*Exercise objective*
An exact, complete copy of the data that follows is needed.

-*-

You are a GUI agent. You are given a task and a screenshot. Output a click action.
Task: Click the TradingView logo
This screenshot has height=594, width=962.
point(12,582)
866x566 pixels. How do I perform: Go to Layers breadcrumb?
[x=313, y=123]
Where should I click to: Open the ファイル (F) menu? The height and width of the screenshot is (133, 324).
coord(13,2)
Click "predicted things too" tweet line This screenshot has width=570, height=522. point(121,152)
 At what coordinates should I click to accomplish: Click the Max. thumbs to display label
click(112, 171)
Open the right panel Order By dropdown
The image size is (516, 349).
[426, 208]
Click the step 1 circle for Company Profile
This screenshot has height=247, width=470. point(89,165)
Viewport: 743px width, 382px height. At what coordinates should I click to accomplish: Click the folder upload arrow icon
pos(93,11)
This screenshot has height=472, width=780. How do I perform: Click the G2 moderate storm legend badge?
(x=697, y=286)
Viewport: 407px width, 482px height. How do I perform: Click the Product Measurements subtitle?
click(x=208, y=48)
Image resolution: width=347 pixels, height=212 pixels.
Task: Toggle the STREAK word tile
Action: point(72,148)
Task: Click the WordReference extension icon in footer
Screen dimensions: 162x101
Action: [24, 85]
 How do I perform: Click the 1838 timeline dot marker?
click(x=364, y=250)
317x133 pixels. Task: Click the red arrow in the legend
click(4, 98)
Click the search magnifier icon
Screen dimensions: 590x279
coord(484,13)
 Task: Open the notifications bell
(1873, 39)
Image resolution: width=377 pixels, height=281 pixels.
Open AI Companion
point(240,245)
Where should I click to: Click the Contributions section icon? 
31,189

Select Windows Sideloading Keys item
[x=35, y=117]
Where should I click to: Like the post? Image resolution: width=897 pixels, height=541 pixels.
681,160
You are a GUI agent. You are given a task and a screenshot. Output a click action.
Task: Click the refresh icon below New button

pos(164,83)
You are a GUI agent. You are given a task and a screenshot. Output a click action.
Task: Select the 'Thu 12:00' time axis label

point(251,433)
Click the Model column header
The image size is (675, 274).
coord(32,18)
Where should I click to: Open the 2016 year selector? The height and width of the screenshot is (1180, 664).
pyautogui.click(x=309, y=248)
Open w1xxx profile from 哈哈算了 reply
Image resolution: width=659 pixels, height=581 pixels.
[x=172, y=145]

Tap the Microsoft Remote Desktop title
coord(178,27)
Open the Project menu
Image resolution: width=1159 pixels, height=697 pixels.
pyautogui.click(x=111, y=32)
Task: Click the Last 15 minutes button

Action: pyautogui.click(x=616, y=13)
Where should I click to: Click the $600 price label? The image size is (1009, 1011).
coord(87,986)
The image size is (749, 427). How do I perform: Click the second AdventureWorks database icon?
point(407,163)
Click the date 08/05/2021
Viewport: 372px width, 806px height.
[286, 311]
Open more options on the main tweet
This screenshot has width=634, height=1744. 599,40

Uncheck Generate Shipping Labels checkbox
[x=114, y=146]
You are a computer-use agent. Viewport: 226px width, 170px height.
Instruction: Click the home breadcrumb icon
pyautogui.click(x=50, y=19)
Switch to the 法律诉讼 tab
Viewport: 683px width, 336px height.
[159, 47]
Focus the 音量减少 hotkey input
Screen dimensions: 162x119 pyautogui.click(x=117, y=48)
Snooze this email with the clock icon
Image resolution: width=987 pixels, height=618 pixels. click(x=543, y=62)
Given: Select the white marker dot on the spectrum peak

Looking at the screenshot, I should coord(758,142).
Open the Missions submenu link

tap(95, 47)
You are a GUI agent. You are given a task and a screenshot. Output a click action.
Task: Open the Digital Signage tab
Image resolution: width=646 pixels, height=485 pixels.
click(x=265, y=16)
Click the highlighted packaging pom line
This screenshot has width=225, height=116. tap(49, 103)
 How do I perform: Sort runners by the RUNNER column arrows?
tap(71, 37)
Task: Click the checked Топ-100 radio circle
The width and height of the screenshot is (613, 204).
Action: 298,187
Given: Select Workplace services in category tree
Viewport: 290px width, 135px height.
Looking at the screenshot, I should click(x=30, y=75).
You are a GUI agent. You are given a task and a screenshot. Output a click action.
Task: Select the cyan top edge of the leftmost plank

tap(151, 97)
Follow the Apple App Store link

-*-

*Result of the exercise*
You are a GUI agent. You are given a task and a screenshot. Output a click action.
Task: Click the TradingView logo
This screenshot has height=594, width=962.
point(12,582)
866x566 pixels. How do I perform: Go to Layers breadcrumb?
[x=313, y=123]
Where should I click to: Open the ファイル (F) menu? The height and width of the screenshot is (133, 324).
coord(13,2)
Click "predicted things too" tweet line This screenshot has width=570, height=522. point(121,152)
 At what coordinates should I click to accomplish: Click the Max. thumbs to display label
click(112, 171)
Open the right panel Order By dropdown
The image size is (516, 349).
[426, 208]
Click the step 1 circle for Company Profile
This screenshot has height=247, width=470. point(89,165)
Viewport: 743px width, 382px height. At what coordinates should I click to accomplish: Click the folder upload arrow icon
pos(93,11)
This screenshot has height=472, width=780. How do I perform: Click the G2 moderate storm legend badge?
(x=697, y=286)
Viewport: 407px width, 482px height. How do I perform: Click the Product Measurements subtitle?
click(x=208, y=48)
Image resolution: width=347 pixels, height=212 pixels.
Task: Toggle the STREAK word tile
Action: point(72,148)
Task: Click the WordReference extension icon in footer
Screen dimensions: 162x101
Action: [24, 85]
 How do I perform: Click the 1838 timeline dot marker?
click(x=364, y=250)
317x133 pixels. Task: Click the red arrow in the legend
click(4, 98)
Click the search magnifier icon
Screen dimensions: 590x279
coord(484,13)
 Task: Open the notifications bell
(1873, 39)
Image resolution: width=377 pixels, height=281 pixels.
Open AI Companion
point(240,245)
Where should I click to: Click the Contributions section icon? 
31,189

Select Windows Sideloading Keys item
[x=35, y=117]
Where should I click to: Like the post? Image resolution: width=897 pixels, height=541 pixels.
681,160
You are a GUI agent. You are given a task and a screenshot. Output a click action.
Task: Click the refresh icon below New button

pos(164,83)
You are a GUI agent. You are given a task and a screenshot. Output a click action.
Task: Select the 'Thu 12:00' time axis label

point(251,433)
Click the Model column header
The image size is (675, 274).
coord(32,18)
Where should I click to: Open the 2016 year selector? The height and width of the screenshot is (1180, 664).
pyautogui.click(x=309, y=248)
Open w1xxx profile from 哈哈算了 reply
Image resolution: width=659 pixels, height=581 pixels.
[x=172, y=145]

Tap the Microsoft Remote Desktop title
coord(178,27)
Open the Project menu
Image resolution: width=1159 pixels, height=697 pixels.
pyautogui.click(x=111, y=32)
Task: Click the Last 15 minutes button

Action: pyautogui.click(x=616, y=13)
Where should I click to: Click the $600 price label? The image size is (1009, 1011).
coord(87,986)
The image size is (749, 427). How do I perform: Click the second AdventureWorks database icon?
point(407,163)
Click the date 08/05/2021
Viewport: 372px width, 806px height.
[286, 311]
Open more options on the main tweet
This screenshot has width=634, height=1744. 599,40

Uncheck Generate Shipping Labels checkbox
[x=114, y=146]
You are a computer-use agent. Viewport: 226px width, 170px height.
Instruction: Click the home breadcrumb icon
pyautogui.click(x=50, y=19)
Switch to the 法律诉讼 tab
Viewport: 683px width, 336px height.
[159, 47]
Focus the 音量减少 hotkey input
Screen dimensions: 162x119 pyautogui.click(x=117, y=48)
Snooze this email with the clock icon
Image resolution: width=987 pixels, height=618 pixels. click(x=543, y=62)
Given: Select the white marker dot on the spectrum peak

Looking at the screenshot, I should coord(758,142).
Open the Missions submenu link

tap(95, 47)
You are a GUI agent. You are given a task and a screenshot. Output a click action.
Task: Open the Digital Signage tab
Image resolution: width=646 pixels, height=485 pixels.
click(x=265, y=16)
Click the highlighted packaging pom line
This screenshot has width=225, height=116. tap(49, 103)
 How do I perform: Sort runners by the RUNNER column arrows?
tap(71, 37)
Task: Click the checked Топ-100 radio circle
The width and height of the screenshot is (613, 204).
Action: 298,187
Given: Select Workplace services in category tree
Viewport: 290px width, 135px height.
Looking at the screenshot, I should click(x=30, y=75).
You are a GUI agent. You are given a task and a screenshot. Output a click action.
Task: Select the cyan top edge of the leftmost plank

tap(151, 97)
Follow the Apple App Store link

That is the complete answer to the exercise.